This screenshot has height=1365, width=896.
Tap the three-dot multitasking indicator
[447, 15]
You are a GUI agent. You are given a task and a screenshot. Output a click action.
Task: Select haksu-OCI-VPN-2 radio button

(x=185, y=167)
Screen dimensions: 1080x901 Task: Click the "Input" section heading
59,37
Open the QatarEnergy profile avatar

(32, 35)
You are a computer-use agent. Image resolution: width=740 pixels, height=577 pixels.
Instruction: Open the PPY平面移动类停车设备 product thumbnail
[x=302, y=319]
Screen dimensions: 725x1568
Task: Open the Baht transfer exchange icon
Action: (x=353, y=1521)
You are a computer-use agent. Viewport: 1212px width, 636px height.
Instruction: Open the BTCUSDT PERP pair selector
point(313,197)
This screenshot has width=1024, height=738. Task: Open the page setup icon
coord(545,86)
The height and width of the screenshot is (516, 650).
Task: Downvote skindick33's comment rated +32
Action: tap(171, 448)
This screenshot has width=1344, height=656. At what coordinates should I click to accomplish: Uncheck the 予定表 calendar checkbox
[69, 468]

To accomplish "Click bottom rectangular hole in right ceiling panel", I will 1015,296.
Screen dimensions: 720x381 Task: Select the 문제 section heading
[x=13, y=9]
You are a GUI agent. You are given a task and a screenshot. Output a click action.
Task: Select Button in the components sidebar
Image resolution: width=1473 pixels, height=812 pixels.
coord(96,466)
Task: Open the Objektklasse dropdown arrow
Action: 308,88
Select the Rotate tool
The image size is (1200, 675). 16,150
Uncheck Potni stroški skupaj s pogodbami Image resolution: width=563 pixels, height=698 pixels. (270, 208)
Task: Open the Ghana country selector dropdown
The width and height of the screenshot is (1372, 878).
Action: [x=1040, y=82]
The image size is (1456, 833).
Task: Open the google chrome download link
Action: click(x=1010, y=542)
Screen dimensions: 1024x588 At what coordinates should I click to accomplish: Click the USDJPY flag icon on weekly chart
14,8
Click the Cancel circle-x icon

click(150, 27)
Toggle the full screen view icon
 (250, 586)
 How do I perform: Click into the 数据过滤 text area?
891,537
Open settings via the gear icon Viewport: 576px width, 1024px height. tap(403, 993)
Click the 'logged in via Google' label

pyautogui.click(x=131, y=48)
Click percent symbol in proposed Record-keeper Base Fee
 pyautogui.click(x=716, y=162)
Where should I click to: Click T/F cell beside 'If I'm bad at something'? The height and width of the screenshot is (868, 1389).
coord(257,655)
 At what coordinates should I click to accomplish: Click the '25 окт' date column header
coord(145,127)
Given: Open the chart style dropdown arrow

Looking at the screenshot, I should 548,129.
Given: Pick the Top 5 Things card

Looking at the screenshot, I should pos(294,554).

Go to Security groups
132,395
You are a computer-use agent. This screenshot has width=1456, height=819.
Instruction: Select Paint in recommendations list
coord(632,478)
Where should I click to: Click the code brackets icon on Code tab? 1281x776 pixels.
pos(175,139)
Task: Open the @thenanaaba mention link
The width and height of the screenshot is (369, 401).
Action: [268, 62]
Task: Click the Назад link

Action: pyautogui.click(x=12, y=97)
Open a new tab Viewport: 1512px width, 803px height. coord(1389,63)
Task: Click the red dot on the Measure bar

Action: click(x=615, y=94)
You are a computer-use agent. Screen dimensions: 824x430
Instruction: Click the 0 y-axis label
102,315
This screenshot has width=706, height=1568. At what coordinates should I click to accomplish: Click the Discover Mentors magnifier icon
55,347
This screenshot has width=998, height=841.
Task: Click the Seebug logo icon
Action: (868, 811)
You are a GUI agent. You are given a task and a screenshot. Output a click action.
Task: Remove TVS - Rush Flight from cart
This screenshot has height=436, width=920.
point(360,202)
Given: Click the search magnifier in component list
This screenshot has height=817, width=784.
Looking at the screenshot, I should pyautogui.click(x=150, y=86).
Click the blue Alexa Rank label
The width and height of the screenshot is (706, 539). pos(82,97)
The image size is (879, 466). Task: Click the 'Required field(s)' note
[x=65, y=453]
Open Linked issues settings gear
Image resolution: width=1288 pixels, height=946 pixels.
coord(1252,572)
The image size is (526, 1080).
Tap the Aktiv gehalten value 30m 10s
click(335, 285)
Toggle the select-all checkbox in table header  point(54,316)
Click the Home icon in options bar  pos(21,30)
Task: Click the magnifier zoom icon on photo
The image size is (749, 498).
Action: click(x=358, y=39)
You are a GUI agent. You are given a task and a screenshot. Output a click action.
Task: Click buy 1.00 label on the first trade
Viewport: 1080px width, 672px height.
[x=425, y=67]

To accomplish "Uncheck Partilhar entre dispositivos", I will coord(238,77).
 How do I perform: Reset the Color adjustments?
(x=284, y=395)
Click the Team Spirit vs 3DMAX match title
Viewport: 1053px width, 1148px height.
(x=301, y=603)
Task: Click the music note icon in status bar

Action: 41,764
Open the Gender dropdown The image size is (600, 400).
________________________________________
SHORT EXERCISE
Swap "mention link" for "profile link" in the listing between the lines holding "Where should I click to: Click the" and "Open a new tab", inclusive. Give only those lines back, with nothing else changed.

RESULT OF THIS EXERCISE
Where should I click to: Click the code brackets icon on Code tab? 1281x776 pixels.
pos(175,139)
Task: Open the @thenanaaba profile link
The width and height of the screenshot is (369, 401).
Action: [268, 62]
Task: Click the Назад link

Action: pyautogui.click(x=12, y=97)
Open a new tab Viewport: 1512px width, 803px height. coord(1389,63)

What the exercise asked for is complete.